Nothing but the lines from the one that holds "Screen dimensions: 1110x1030" through the end of the material should be repeated, each exactly as it stands, and pictures stay out.

*** Opening of RECORDS ***

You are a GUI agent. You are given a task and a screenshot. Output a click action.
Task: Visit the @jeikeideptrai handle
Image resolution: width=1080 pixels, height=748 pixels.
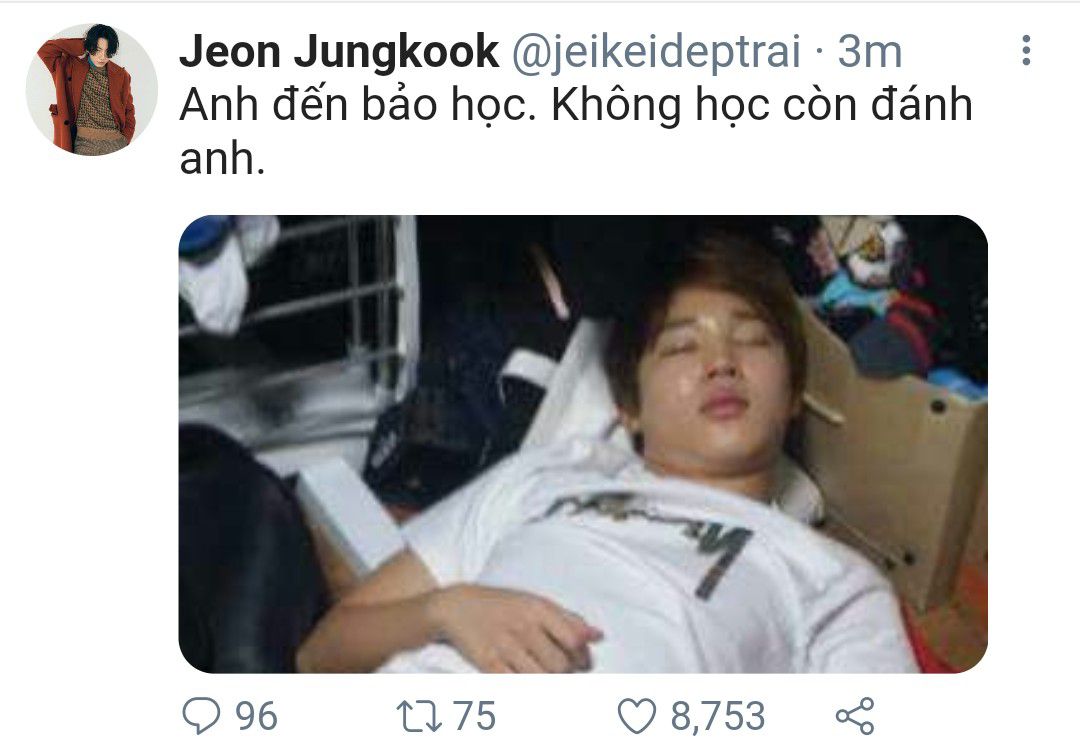pyautogui.click(x=656, y=52)

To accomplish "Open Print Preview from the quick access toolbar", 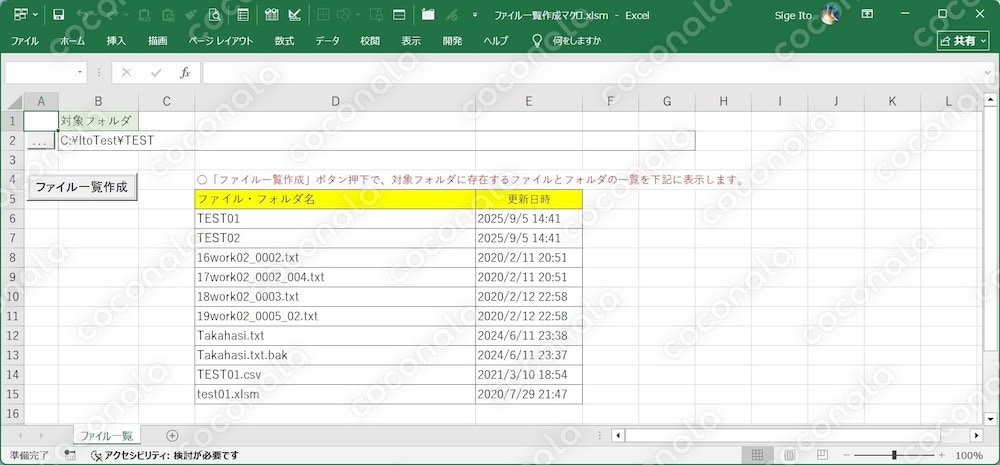I will coord(215,15).
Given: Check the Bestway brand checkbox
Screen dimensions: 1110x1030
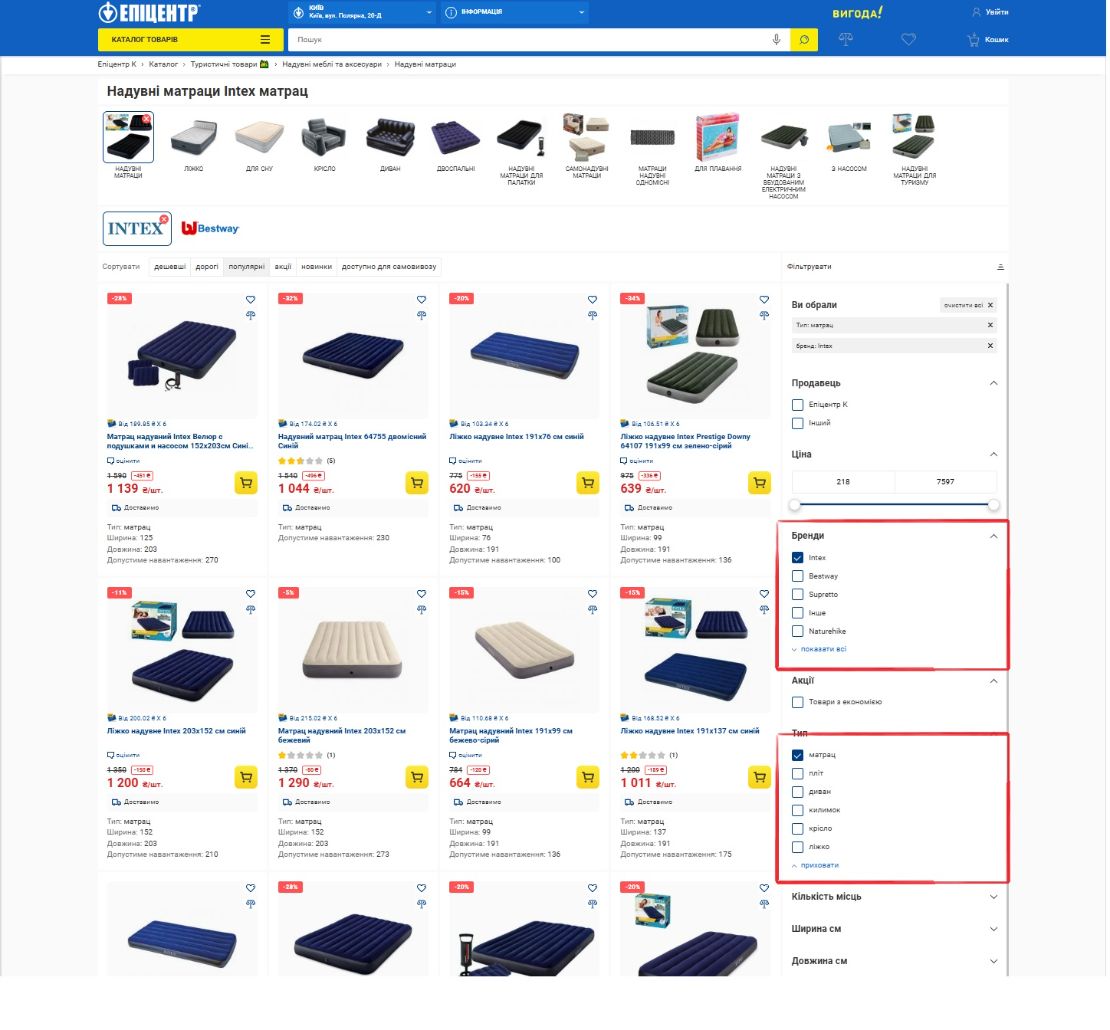Looking at the screenshot, I should pyautogui.click(x=798, y=576).
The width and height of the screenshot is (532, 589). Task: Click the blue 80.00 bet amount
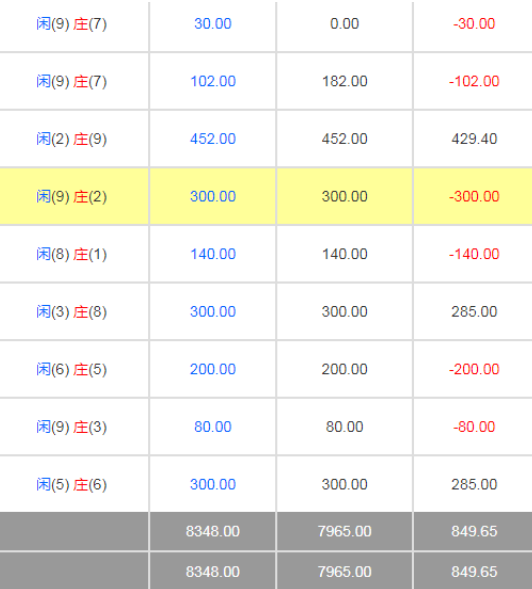coord(213,427)
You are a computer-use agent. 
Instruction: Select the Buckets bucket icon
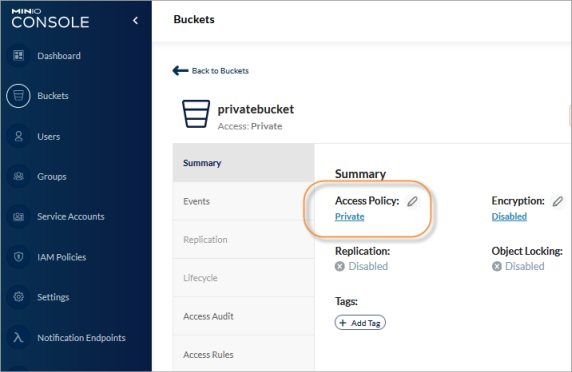(x=18, y=96)
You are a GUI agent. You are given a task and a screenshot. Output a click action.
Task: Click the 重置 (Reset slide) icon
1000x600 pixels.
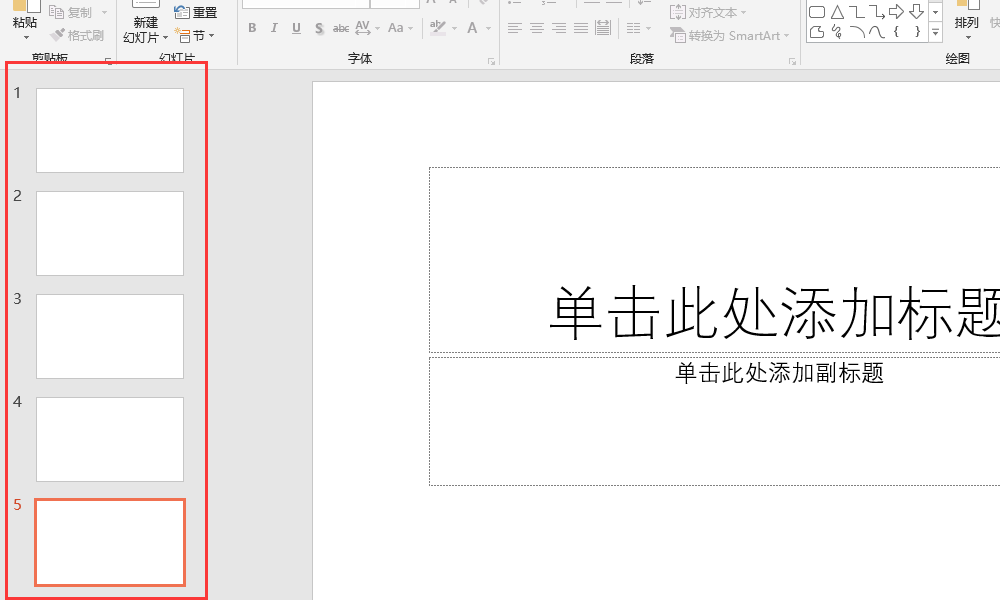(x=196, y=10)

*** Close of RECORDS ***

• [TASK RESPONSE]:
Screen dimensions: 1110x1030
Looking at the screenshot, I should pyautogui.click(x=798, y=576).
The width and height of the screenshot is (532, 589). Task: Click the blue 80.00 bet amount
coord(213,427)
You are a computer-use agent. 
Instruction: Select the Buckets bucket icon
(x=18, y=96)
You are a GUI agent. You are given a task and a screenshot. Output a click action.
Task: Click the 重置 (Reset slide) icon
1000x600 pixels.
(x=196, y=10)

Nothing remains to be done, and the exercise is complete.